We welcome the UK government’s ambition to tackle the UK’s contribution to global deforestation, and we support the government’s proposal to establish a legal framework to address the environmental footprint of the UK’s consumption of forest risk commodities. Halting the global loss of forests and other natural ecosystems is essential for tackling the climate and nature emergencies we all face, as well as for preserving the capacity of the natural world to sustain our economies and well-being, and for protecting the human rights of the estimated 1.3 billion people who depend directly on forests for their livelihoods.

Read the full briefing here.

As the Dasgupta Review emphasises, we need nature to survive. Yet the demands we currently place on nature far exceed its capacity. The Review concludes that food production is the most significant driver of terrestrial biodiversity loss and that consumption and production patterns need to be fundamentally restructured and aligned with what nature can provide on a sustainable basis. We echo the Review’s urgent call for global leadership and ambition.

The Dasgupta Review’s urgent call for transformative change reflects the package of measures recommended by the (independent) Global Resource Initiative Taskforce (“GRI”) convened by the UK Government, which charts a new strategic direction to overcome the challenges of commodity-driven deforestation and land conversion.

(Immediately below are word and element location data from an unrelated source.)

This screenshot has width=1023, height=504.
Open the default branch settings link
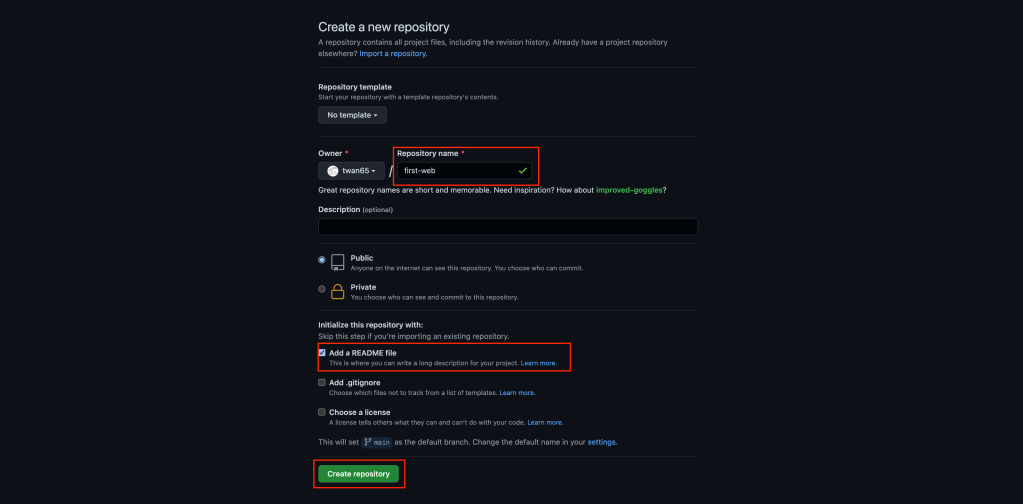pos(602,442)
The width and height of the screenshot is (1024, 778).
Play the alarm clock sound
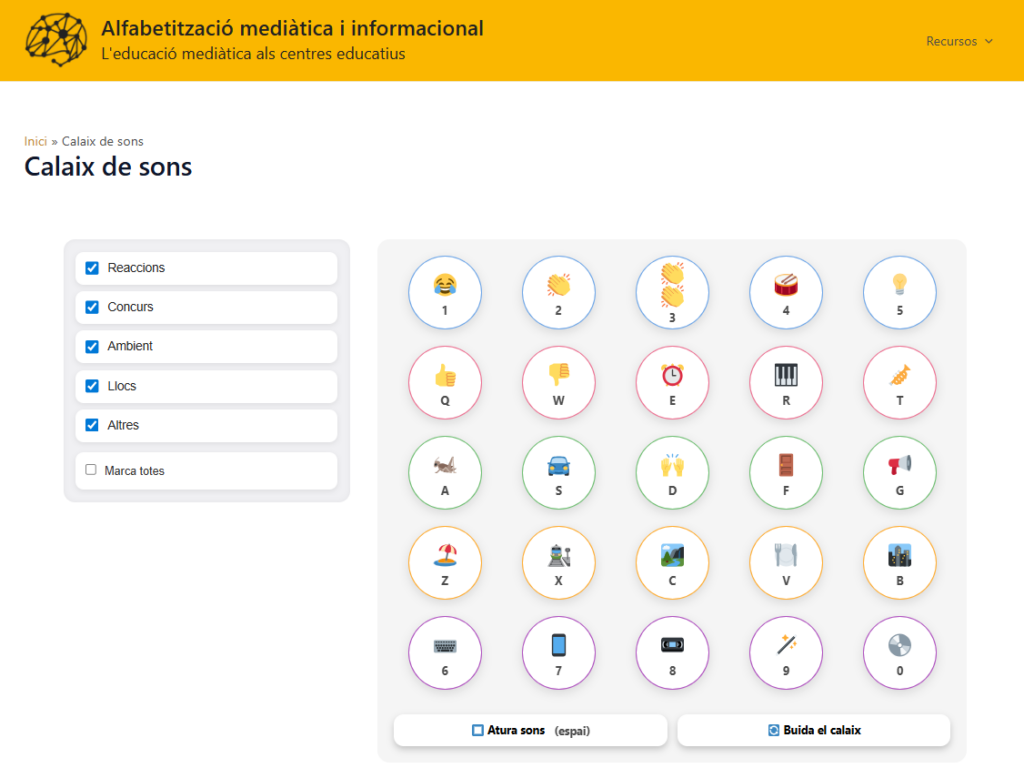[x=672, y=383]
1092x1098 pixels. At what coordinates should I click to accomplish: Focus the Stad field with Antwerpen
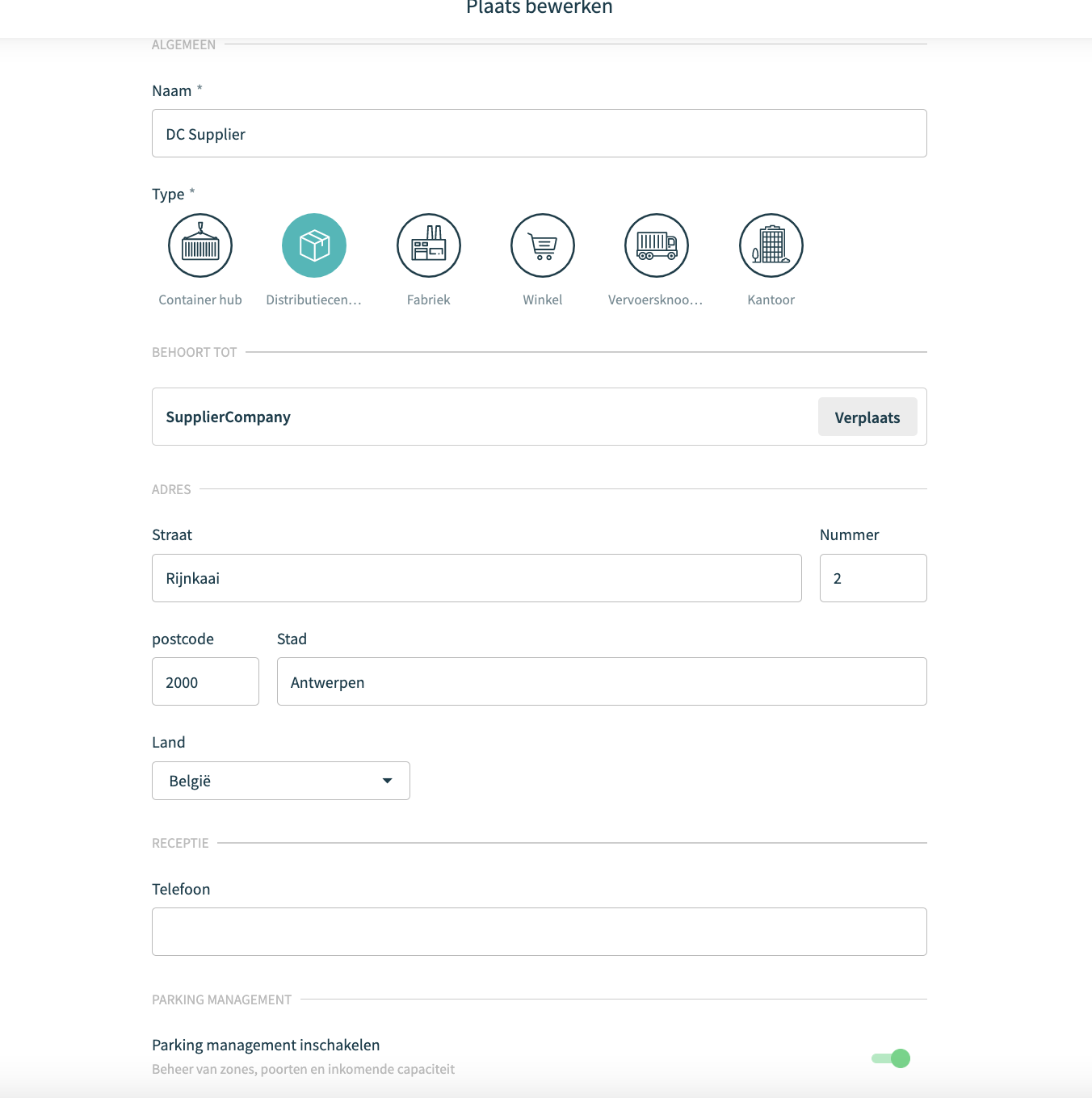click(x=602, y=681)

The GRI was unanimous that non-binding commitments and voluntary measures have made insufficient progress towards solving commodity-driven deforestation and land-conversion, and provided clear recommendations for a new approach. Key amongst these was the recommendation to urgently introduce a mandatory due diligence obligation on business and finance to ensure that: environmental and human rights risks and impacts in their supply chains, or linked to their lending and investments respectively, are analysed; action is taken to prevent or mitigate these risks and impacts; and information about these actions is reported to the public.

However, the current proposal, set out in Schedule 16 to the Environment Bill, needs improvement if it is to deliver on these recommendations and live up to the expectations of UK consumers and businesses. For the Government to deliver the ambitious leadership needed to tackle global deforestation, climate change, and biodiversity loss – at the G7, COP26, and other key events this year – Schedule 16 should be improved.

We therefore make the following recommendations to address the key shortcomings of Schedule 16 and to make it the world-leading legal framework we all need:

1. Address all deforestation, not just deforestation that is classified as ‘illegal’ under producer country laws.

2. Include protections for human rights, including customary tenure rights and the right to free, prior and informed consent.

3. Strengthen the review procedure and include a mechanism to progressively improve the framework, its implementation and enforcement.

4. Establish equivalent obligations for financial institutions.